Вошла мадам Филотти. Оказывается, Лулу пришел за своим пальто, оставленным более двух лет назад в залог за койку и обеды.
— Принес только часть долга, — сказала мадам Филотти и вопросительно посмотрела на мужа. — Обещает после Нового года отдать остальное…
Ня Георгицэ вспылил:
— Ну да, отдаст, когда на моей ладони трава вырастет!
Аурел недобро взглянул на дядюшку: сейчас не время затевать конфликт с Лулу. Он встал из-за стола и увлек тетушку в большую комнату.
— Верните ему, пожалуйста, пальто и не связывайтесь! Особенно сейчас это ни к чему, — сказал племянник, намекая на что-то недоброе. — Прошу вас!
— А деньги как?
— Я уплачу за него. Завтра же!
Мадам Филотти от удивления открыла рот.
Аурел растолковал тетушке, что после обыска в пансионе от Лулу можно ожидать всякой пакости.
— Что он мне может сделать?
— Да хотя бы учинит ложный донос, и полиция запретит вам держать квартирантов!..
Через несколько минут Лулу вышел из кухни в элегантном темно-синем пальто с черным бархатным воротником. Теперь ему шла и дорогостоящая барсолина, а сам он вполне мог сойти за весьма состоятельного человека. Собственно, в тот час, когда Лулу Митреску впервые надел на себя это пальто, он был обладателем миллионного состояния, выигранного в течение одной ночи в рулетку… Пальто было последней ставкой вконец проигравшегося помещика, вслед за которой тот пустил себе пулю в лоб.
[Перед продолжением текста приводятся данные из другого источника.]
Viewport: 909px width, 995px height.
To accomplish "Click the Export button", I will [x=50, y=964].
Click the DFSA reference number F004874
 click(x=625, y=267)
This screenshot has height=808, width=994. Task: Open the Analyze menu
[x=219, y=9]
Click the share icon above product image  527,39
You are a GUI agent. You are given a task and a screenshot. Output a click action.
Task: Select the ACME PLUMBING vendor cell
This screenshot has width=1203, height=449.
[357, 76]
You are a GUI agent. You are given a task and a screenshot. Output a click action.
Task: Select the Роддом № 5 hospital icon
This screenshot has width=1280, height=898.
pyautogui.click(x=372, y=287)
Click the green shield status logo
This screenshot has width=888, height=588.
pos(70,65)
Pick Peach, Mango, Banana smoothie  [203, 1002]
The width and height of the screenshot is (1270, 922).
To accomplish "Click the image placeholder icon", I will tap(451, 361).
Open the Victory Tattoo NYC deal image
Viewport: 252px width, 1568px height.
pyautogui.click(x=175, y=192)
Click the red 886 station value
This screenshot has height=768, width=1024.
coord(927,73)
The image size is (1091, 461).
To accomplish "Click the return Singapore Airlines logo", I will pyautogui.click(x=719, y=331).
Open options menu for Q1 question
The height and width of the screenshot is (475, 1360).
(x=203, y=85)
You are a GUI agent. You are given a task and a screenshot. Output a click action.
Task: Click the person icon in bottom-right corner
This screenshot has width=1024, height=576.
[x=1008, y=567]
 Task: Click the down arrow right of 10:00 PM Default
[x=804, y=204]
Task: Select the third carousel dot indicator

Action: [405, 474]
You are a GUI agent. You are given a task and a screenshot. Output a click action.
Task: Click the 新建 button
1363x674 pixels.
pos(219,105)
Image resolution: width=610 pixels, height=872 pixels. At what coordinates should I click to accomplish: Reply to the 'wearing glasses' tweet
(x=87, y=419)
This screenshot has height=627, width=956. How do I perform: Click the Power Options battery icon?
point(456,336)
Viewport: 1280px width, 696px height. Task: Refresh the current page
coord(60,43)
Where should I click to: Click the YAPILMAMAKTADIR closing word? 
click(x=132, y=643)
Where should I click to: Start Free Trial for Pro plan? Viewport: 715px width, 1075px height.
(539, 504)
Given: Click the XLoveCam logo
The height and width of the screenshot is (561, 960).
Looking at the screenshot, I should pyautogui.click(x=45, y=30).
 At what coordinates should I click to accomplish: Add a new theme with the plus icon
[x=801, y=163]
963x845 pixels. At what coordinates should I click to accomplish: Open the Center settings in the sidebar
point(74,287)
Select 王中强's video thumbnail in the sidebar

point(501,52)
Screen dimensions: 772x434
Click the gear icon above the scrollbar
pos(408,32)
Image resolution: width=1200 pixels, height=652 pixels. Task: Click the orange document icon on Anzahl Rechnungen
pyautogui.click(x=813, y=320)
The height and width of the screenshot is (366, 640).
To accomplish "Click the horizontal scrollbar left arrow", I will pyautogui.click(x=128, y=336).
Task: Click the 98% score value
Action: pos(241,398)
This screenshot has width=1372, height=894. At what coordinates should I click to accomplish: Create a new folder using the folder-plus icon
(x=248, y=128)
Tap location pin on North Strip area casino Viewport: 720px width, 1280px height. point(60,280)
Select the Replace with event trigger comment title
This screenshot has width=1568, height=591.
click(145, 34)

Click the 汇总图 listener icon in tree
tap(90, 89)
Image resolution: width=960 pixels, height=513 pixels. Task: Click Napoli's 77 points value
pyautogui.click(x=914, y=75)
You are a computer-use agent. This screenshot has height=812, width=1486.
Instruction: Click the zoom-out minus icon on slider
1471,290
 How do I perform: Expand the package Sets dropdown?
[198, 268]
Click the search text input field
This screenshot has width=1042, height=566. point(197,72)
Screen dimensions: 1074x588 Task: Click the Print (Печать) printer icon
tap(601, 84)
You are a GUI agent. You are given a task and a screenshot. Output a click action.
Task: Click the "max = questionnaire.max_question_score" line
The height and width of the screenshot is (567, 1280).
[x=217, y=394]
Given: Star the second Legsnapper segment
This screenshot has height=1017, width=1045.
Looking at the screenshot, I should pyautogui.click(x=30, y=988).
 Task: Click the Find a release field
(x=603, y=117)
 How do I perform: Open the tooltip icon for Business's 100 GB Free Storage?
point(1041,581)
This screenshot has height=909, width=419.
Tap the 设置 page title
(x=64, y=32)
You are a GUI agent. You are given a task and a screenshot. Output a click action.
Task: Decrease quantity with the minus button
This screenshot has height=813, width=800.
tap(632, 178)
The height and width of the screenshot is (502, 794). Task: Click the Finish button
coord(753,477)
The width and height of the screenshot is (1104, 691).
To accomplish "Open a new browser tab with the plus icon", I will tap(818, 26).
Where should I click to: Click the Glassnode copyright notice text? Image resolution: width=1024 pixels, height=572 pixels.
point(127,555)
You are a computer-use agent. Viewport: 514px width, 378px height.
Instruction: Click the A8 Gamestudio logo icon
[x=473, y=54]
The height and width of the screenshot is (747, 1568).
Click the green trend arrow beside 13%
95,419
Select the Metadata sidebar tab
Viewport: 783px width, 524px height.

Некоторое время спустя Лулу тем же способом, каким выиграл состояние, промотал его, а пальто отдал под залог хозяйке пансиона, но в отличие от слишком эмоционального помещика он не отчаялся. Душу бывшего младшего лейтенанта королевской артиллерии с двухнедельным стажем пребывания в армии внезапно всколыхнули возвышенные патриотические чувства: он ощутил личную ответственность за судьбы страны, вступил в ряды зеленорубашечников и очень скоро стал видным легионером. Лулу точно и преданно выполнял приказания членов «тайного совета» Думитреску и даже самого Симы. Его не очень огорчало, что сейчас они отсутствовали. Этих «маньяков», как он прозвал обоих вожаков, с успехом заменял непосредственный его шеф — достопочтенный парикмахер Гицэ Заримба. Лулу считал, что этот горбун один стоит всех главарей легионеров, вместе взятых. Правда, ему было гораздо легче безропотно терпеть пощечины самодура Думитреску, ругань и угрозы демагога Симы, чем выслушивать замечания весьма тактичного Заримбы… Улыбка шефа не всегда предвещала хорошее. Лулу Митреску знал об этом. Сколько раз приходилось ему по приказу Заримбы убирать с пути неугодных парикмахеру людей… Им Гицэ тоже улыбался!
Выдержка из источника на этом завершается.